UK Banks including Lloyds, RBS, Barclays, HSBC and Standard Chartered have cut their cut dividends after advice from the Prudential Regulation Authority (PRA).

The PRA advised banks to scrap all outstanding dividends from 2019 and suspend all further pay outs in 2020 to maintain high levels of cash through the coronavirus health crisis.

In a letter to Barclays CEO Jes Staley the Bank of England’s PRA said the “The PRA welcomes the consideration given by you and your firm to suspending dividends and buybacks on ordinary shares until the end of 2020.”

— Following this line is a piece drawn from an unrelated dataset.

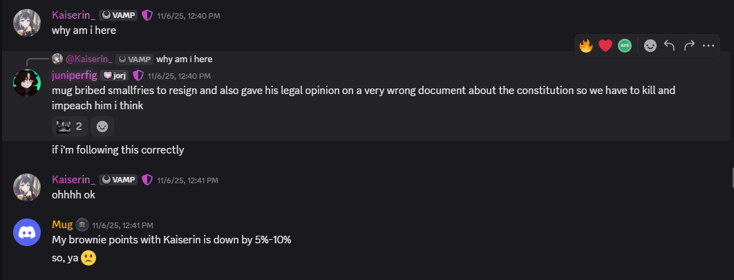Screen dimensions: 734x280
Task: Click the Mug username
Action: pos(62,225)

The letter also detailed instructions on how Barclays should release the news to the market which saw UK banks make an almost coordinated series of releases.

Barclays were due to pay investors £1 billion in dividends on Friday, which will now be cancelled.

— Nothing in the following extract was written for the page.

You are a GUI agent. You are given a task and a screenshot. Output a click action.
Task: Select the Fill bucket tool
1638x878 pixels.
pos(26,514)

In addition to cutting dividends, banks were advised not pay cash dividends to senior staff.

Lloyds said in a statement:

“In order to help us to serve the needs of businesses and households through the extraordinary challenges presented by Covid-19, the board has decided that until the end of 2020 we will undertake no quarterly or interim dividend payments, accrual of dividends, or share buybacks on ordinary shares.

“In addition, in response to a request from the PRA and to preserve additional capital for use in serving our clients, the board has agreed to cancel payment of the final 2019 dividend in relation to ordinary shares. Accordingly, resolution 17 in relation to the declaration of that dividend will be withdrawn from the AGM, scheduled to take place on 21 May 2020. Our board will decide on any dividend policy and amounts at year-end 2020.”

Shares in the UK banks were all down over 6% in early trade on Wednesday with HSBC the most heavily hit, down over 8%.

HSBC managed to avoid many of the worst effects of the financial crisis and today’s cut in dividend will be a big shock to investors.

Banks are set to report updates to the market at the end of April.